La extraviada dignidad

No hay espacio para la desmesura ni para los gustitos personales. Todo está expuesto a los ojos del mundo cuando se representa a nuestro país. En estas lides internacionales, qué duda cabe, no se pueden confundir los planos.

Durante el estallido social, el concepto de dignidad adquirió presencia y relevancia. La Plaza Baquedano irradiaba esa supuesta dignidad. El cielo se iluminaba con esa palabra. Pero fuimos engañados. Esa palabra no era la buena y bella dignidad clásica. Y muchos cayeron en la trampa.

Después de casi tres años, la dignidad ya no es una palabra que aparece comúnmente en el discurso público. Tal vez abusamos tanto de ella que desapareció. Llego a pensar, y valga la redundancia, que la dignidad de la palabra dignidad la llevó a esconderse. Avergonzada, se alejó de nuestro lenguaje cotidiano. Sin embargo, y a la luz de las recientes chambonadas en materias internacionales, es necesario recordar el significado de la dignidad. Y, de paso, recuperar su noble sentido.

Tarea asignada A:
Reúne todas las líneas del listado que contienen la palabra "width" y cópialas. Distingue entre mayúsculas y minúsculas.
El texto y el listado son materiales independientes entre sí.

Entradas extraídas:
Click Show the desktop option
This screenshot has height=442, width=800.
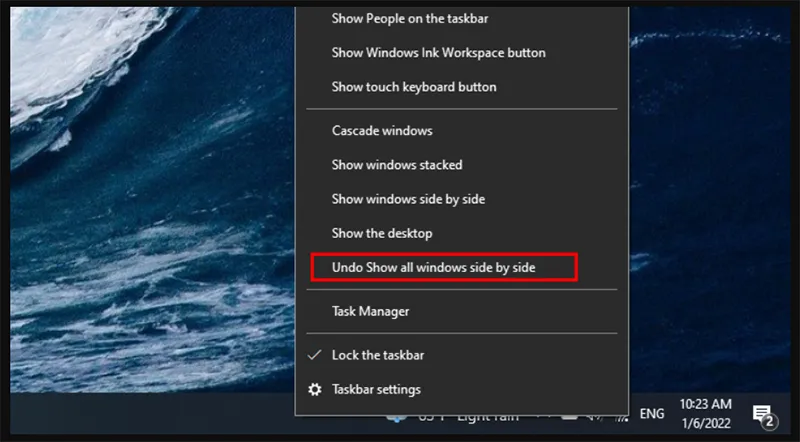point(382,233)
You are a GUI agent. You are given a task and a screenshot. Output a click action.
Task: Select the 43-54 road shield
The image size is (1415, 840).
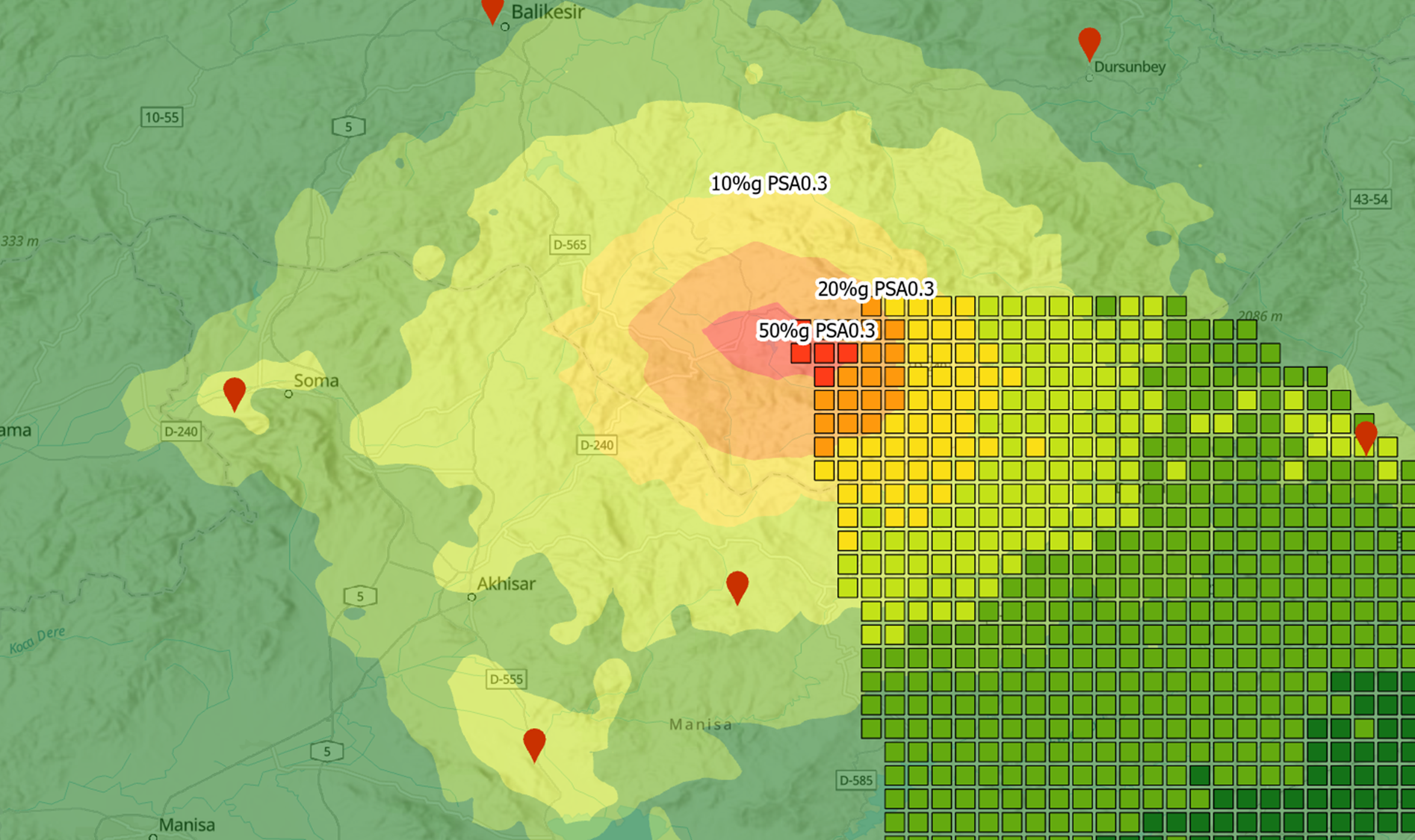[1370, 199]
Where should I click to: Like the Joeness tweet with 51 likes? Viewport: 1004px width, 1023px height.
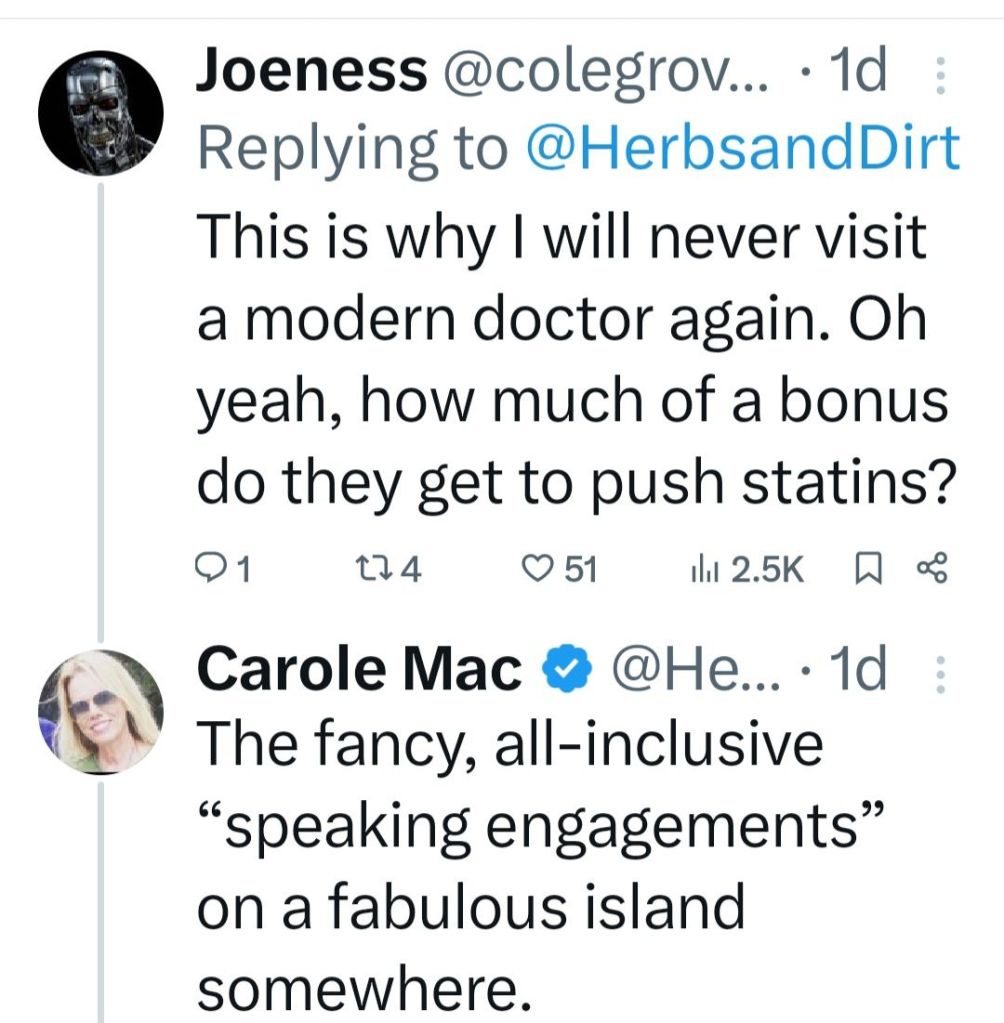(539, 569)
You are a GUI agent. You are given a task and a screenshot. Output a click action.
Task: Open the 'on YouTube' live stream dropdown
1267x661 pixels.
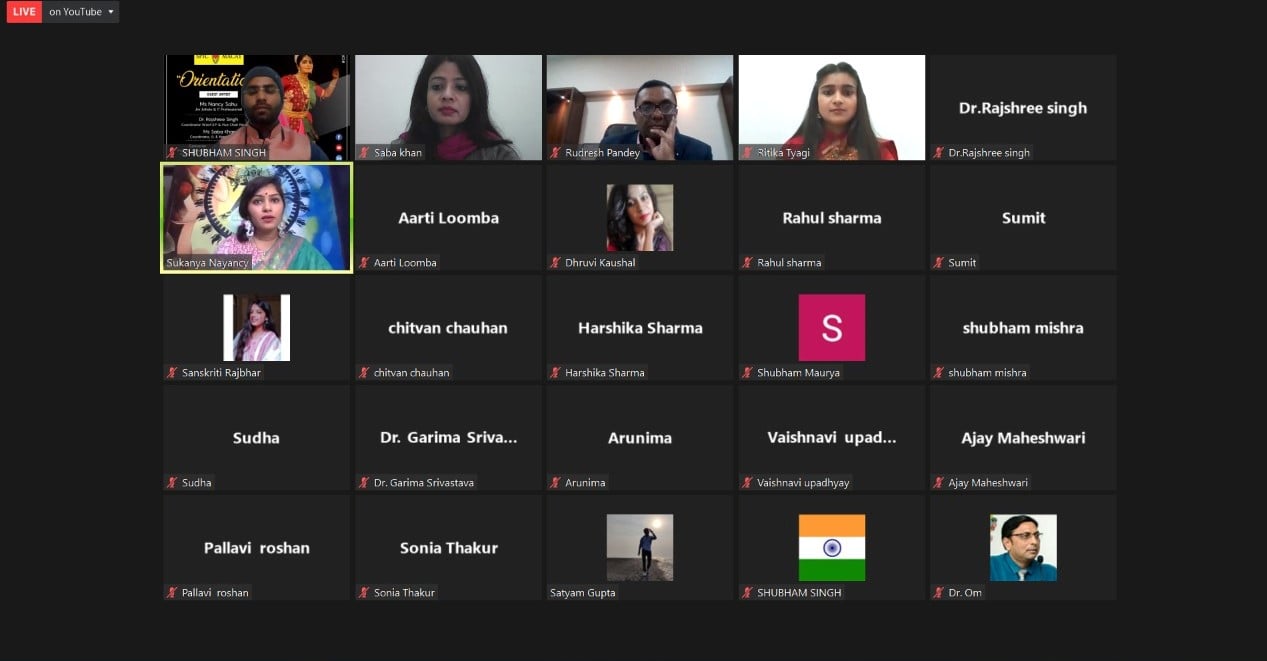coord(81,12)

Tarea asignada B:
Responde a partir del texto sobre la dignidad:
(i) ¿Qué plaza irradiaba esa supuesta dignidad durante el estallido social?
(ii) ¿Cuánto tiempo dice el autor que ha pasado desde entonces?
(iii) ¿Con qué dos adjetivos se califica la dignidad clásica?

Resultado correcto A:
This screenshot has height=442, width=800.
Where should I click to: Like the Joeness tweet with 51 likes? Viewport: 1004px width, 1023px height.

Resultado correcto B:
(i) La Plaza Baquedano.
(ii) Casi tres años.
(iii) Buena y bella.